Poll: Morse code format: "MIDDLE DOT", "EN DASH"Edit

Proposal: Naming Morse code using "MIDDLE DOT", "EN DASH", like this: ·–·–·–·–.

(This option was not present in the poll before, it was proposed and added later.)

This is a poll with no policy value.

  Support --Daniel Carrero (talk) 16:08, 31 August 2016 (UTC)
As discussed below, the official document!!PDF-E.pdf mostly uses minuses and middle dots, but the minuses seem to be a mistake on their part and might not make sense. The en dash seems to be typographically identical to the minus and does not have the same mathematical meaning as the minus has. Hence let's use the en dash. --Daniel Carrero (talk) 16:08, 31 August 2016 (UTC)
You are mistaken, it uses full stops and minus (and in some places full stops and en dashes), but not middle dots. --WikiTiki89 17:13, 31 August 2016 (UTC)
Thank you for pointing my mistake. --Daniel Carrero (talk) 17:18, 31 August 2016 (UTC)
  1.   Oppose. --WikiTiki89 17:13, 31 August 2016 (UTC)
  1. Abstain - I cannot see how the bitwise representation of ascii, unicode is substantively different from morse code. Or, for that matter, the multiple tonal representations of bit state in various baud standards. (obligatory references to pae, creep, nvc) - Amgine/ t·e 01:49, 27 September 2016 (UTC)

Poll: Morse code format: "FULL STOP", "EN DASH"Edit

Proposal: Naming Morse code using "FULL STOP", "EN DASH", like this: .–.–.–.–.

(This option was not present in the poll before, it was proposed and added later.)

This is a poll with no policy value.

  1.   Support --Daniel Carrero (talk) 16:08, 31 August 2016 (UTC)
    As discussed below, the official document!!PDF-E.pdf mostly uses minuses and full stops, but the minuses seem to be a mistake on their part and might not make sense. The en dash seems to be typographically identical to the minus and does not have the same mathematical meaning as the minus has. Hence let's use the en dash. --Daniel Carrero (talk) 17:19, 31 August 2016 (UTC)
    Also note that the document puts spaces between each character and enlarges the font, like this: . – . – . – . – --WikiTiki89 17:21, 31 August 2016 (UTC)
    If we add |sc=Morse in all Morse code entries, we can make the CSS "font-size" larger. I prefer not adding spaces manually between all Morse characters, because I'd rather use CSS "letter-spacing" to make the kerning a bit wider. --Daniel Carrero (talk) 17:27, 31 August 2016 (UTC)
    Or we can enter them as .--. and display them in the headword line with an image. That would put the entry at the most commonly typed form and would resolve the problem of displaying them properly. --WikiTiki89 17:29, 31 August 2016 (UTC)
    Here is example of what an entry could look like. The images I found are not 100% ideal, but we can deal with that if decide to go with this option. Alternatively, we can just include the audio at P and be done with it. --WikiTiki89 18:22, 31 August 2016 (UTC)
  1.   Oppose. I don't think that the document in question is implying that this is any sort of standard for the computerized encoding of written morse code. --WikiTiki89 17:22, 31 August 2016 (UTC)
  1. Abstain - I cannot see how the bitwise representation of ascii, unicode is substantively different from morse code. Or, for that matter, the multiple tonal representations of bit state in various baud standards. (obligatory references to pae, creep, nvc) - Amgine/ t·e 01:49, 27 September 2016 (UTC)

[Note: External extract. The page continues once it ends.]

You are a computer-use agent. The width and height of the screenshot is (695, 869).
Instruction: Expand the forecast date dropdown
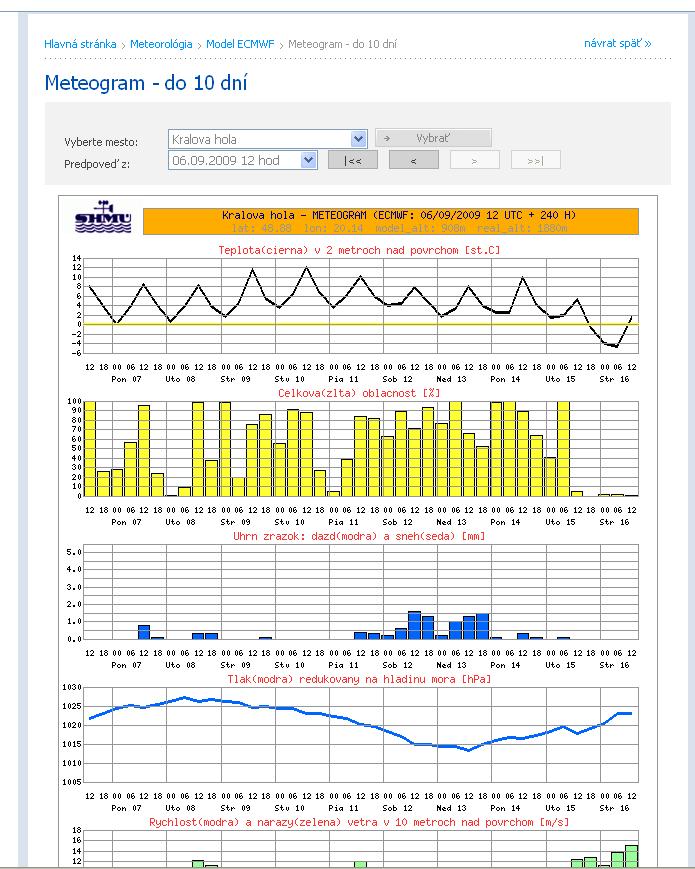tap(308, 160)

Poll: Morse code format using other charactersEdit

Proposal: Naming Morse code using using other characters for dot and dash. (Presumably, oppose and abstain votes can be given once there are any new proposals for dots and dashes.)

This is a poll with no policy value.

I am off the topic. With パ as above example needs 2 codes, should we use a space, or a slash, or space-slash-space to tokenize it? IMO I would use just a space. --Octahedron80 (talk) 00:36, 31 August 2016 (UTC)
  1.   Support, but again, keep as alternative forms. Perhaps we may want to have "MorseBot", who can create all the alt forms automatically whenever a morse entry is created. Philmonte101 (talk) 22:27, 30 August 2016 (UTC)
  2. My suggestion would be to use the same typography used in the official standard for International Morse Code, the governing body for which is the United Nations International Telecommunication Union. The official standard from the United Nations for international use is given here:!!PDF-E.pdf . They use the format of periods and en dashes minuses (not hyphens) in bold font, separated by spaces. Nicole Sharp (talk) 06:22, 31 August 2016 (UTC)
    • Actually, that does not seem to be the case. The PDF file you linked has a certain degree of inconsistency: it contains 114 occurences of the ("MINUS SIGN") and 22 occurences of the ("EN DASH"). For example, in the list "Punctuation marks and miscellaneous signs", almost all the Morse codes are using the minus sign, except the commercial at, which is using the en dash. --Daniel Carrero (talk) 07:06, 31 August 2016 (UTC)
      • Thank you for the analysis; en dashes and minuses display identically on my computer. I corrected above. Either way, they are not hyphens. Nicole Sharp (talk) 07:11, 31 August 2016 (UTC)
        • Minuses might not make sense. Let's use en dashes instead. --Octahedron80 (talk) 07:15, 31 August 2016 (UTC)
          • I do agree with that. Minuses should be reserved for mathematical use, per Unicode guidelines. The en dash would be the correct character for this use. Someone should email the ITU with their mistake. Nicole Sharp (talk) 07:19, 31 August 2016 (UTC)
            • I agree with using en dashes. Minuses seem to unavoidably imply the mathematical subtraction sense. (and "varieties" of the subtraction sense, such as the "negative number" sense and the "cathode" sense, as seen in: ) The en dashes seem to be typographically better because they are "generic" dashes, without an inherent meaning. --Daniel Carrero (talk) 07:23, 31 August 2016 (UTC)
              • The online Morse code converters/translators use periods and hyphens; a space between letters, and either / or three spaces between words:
              • -... . -. ... / -... . ... - / .-- .. .-. . / -... . -. -.. ... / -... . ... - —Stephen (Talk) 12:05, 27 September 2016 (UTC)
  3.   Support using en dashes and periods/full stops, with redirects for hyphens and periods and minus signs and periods. Andrew Sheedy (talk) 17:47, 31 August 2016 (UTC)
  1. Abstain - I cannot see how the bitwise representation of ascii, unicode is substantively different from morse code. Or, for that matter, the multiple tonal representations of bit state in various baud standards. (obligatory references to pae, creep, nvc) - Amgine/ t·e 01:50, 27 September 2016 (UTC)

Comment - Morse codeEdit

As Wikitiki89 says above, the standards document shouldn't be interpreted as setting a standard for representation in writing. My guess is that they used whatever was convenient, and whatever word processing app they wrote it in converted the dashes and dots into whatever Unicode characters its algorithms chose (remember Smart Quotes™?).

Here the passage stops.